Craft focus: character in fiction
Time: 10:30 - 16:30
Location: Keeley Street
Course Code: HW448
Choose a start date
Duration: 1 session
Please note: We offer a wide variety of financial support to make courses affordable. Just visit our online Help Center for more information on a range of topics including fees, online learning and FAQs.
What is the course about?
The most successful characters are those that come alive in the imagination, those so embodied it feels as though they could walk off the page into reality. For better or worse, when these characters act, things happen and readers pay attention. In this course you'll learn how to generate that power, using discussion and guided exercises to create characters that bring complexity and forward momentum to your stories.
Students say: "I've gained a good grasp of the essentials needed when focusing on character and character-driven narratives"; "I loved the exercises and the handouts"; "I feel thoroughly engaged and inspired to write"; "Fabulous!" .
What will we cover?
- The essential components of character
- The role of character in fiction
- How to create compelling characters
- The relationship between character, story and plot.
What will I achieve?
By the end of this course you should be able to...

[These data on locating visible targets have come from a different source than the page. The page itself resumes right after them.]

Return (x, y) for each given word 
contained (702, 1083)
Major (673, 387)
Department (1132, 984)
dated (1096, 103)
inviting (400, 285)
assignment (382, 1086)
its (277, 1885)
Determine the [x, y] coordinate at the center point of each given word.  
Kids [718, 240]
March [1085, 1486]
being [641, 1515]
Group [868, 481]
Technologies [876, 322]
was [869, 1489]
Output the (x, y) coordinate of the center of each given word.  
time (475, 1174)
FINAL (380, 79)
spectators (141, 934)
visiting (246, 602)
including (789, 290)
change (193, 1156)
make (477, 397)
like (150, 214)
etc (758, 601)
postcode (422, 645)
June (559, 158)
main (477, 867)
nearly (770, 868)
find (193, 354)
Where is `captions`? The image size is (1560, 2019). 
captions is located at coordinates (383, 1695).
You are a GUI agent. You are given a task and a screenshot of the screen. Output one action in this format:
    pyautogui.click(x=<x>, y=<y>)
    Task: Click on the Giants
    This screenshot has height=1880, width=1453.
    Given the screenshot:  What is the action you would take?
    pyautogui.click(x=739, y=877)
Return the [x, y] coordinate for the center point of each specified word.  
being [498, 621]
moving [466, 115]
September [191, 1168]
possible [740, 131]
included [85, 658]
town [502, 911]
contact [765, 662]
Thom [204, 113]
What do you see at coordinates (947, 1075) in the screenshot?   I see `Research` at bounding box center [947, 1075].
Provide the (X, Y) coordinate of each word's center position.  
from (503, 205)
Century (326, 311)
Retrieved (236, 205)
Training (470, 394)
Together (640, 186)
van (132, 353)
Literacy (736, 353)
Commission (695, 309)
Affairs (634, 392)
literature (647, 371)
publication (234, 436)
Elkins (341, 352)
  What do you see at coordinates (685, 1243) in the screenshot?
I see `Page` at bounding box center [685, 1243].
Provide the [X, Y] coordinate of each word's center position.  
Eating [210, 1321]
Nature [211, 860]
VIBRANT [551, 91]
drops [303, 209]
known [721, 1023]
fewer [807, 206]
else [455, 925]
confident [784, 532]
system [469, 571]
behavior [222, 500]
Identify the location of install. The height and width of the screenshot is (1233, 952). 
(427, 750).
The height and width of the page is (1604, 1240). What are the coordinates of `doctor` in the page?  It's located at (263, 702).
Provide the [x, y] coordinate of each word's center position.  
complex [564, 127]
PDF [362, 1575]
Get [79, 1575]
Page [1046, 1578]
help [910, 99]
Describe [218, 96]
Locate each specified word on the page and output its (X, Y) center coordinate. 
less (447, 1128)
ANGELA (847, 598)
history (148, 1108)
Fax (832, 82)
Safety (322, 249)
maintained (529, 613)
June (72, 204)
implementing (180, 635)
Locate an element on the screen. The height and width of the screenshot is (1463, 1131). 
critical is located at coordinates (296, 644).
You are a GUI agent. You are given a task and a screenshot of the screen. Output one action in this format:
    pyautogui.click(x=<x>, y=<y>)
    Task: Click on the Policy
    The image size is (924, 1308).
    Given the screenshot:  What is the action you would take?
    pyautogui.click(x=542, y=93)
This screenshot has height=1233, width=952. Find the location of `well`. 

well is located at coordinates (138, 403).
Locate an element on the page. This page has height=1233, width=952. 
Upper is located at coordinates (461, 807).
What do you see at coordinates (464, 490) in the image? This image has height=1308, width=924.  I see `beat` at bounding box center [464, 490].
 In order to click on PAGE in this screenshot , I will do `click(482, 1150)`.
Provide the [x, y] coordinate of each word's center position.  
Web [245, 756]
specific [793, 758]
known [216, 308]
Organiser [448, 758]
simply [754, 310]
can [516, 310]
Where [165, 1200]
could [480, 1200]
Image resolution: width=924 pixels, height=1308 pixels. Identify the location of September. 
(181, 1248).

- Identitify 'round' vs. 'flat' characters and understand their relative importance in fiction
- Understand different types of character arc
- Understand how to create complex and 'counterpointed' characters (e.g. how different characters work to contrast or compliment each other in the same narrative).
What level is the course and do I need any particular skills?
This course is suitable for any writers of prose fiction with an interest in developing their understanding of character. Experience as an avid reader of fiction and/or some experience of writing fiction (short stories, novels) will be helpful.
How will I be taught, and will there be any work outside the class?
You will explore examples of successful characters and character development in tutor-led discussion, practise your skills in guided writing exercises, and share your work to receive constructive feedback.
All writing courses at City Lit will involve an element of workshop. This means that students will produce work which will be discussed in an open and constructive environment with the tutor and other students. The college operates a policy of constructive criticism, and all feedback on another student’s work by the tutor and other students should be delivered in that spirit.
For classes longer than one day, regular reading and writing exercises will be set for completion at home to set deadlines.
City Lit Writing endeavours to create a safe and welcoming space for all and we strongly support the use of content notes in our classes. This means that learners are encouraged to make their tutor and classmates aware in advance if any writing they wish to share contains material that may be deemed sensitive. If you are unsure about what might constitute sensitive content, please ask your tutor for further clarification and read our expectations for participating in writing courses at City Lit.
Are there any other costs? Is there anything I need to bring?
There are no associated costs. Please bring writing materials.
When I've finished, what course can I do next?
Collect the other Craft Focus courses on offer to give key elements of your writing the special attention they deserve. Or, why not try one of our term-long fiction courses? You may also enjoy a Reading for writers course, or the Craft of fiction reading and writing group. There are lots of options to develop your fiction available via the online prospectus. If you need help finding the right one, just give us a call!
All students are invited to join us at Late Lines, our regular performance night for City Lit writers. Students are also encouraged to submit their work to Between the Lines, our annual anthology of creative writing. For the latest news, courses and events, stay in touch with the Department on Facebook and Twitter.
Tasha Kavanagh has an MA in Creative Writing from UEA where she studied under Malcolm Bradbury and Rose Tremain. She has worked as a film editor on features including 'Twelve Monkeys', 'Seven Years in Tibet' and 'The Talented Mr Ripley' and has had 10 children's books published. Her debut novel 'Things We Have in Common' was published by Canongate in 2015 to critical acclaim and was shortlisted for major prizes including the Costa 1st Novel and Desmond Elliott Prize. She is currently writing her second novel.
Please note: We reserve the right to change our tutors from those advertised. This happens rarely, but if it does, we are unable to refund fees due to this. Our tutors may have different teaching styles; however we guarantee a consistent quality of teaching in all our courses.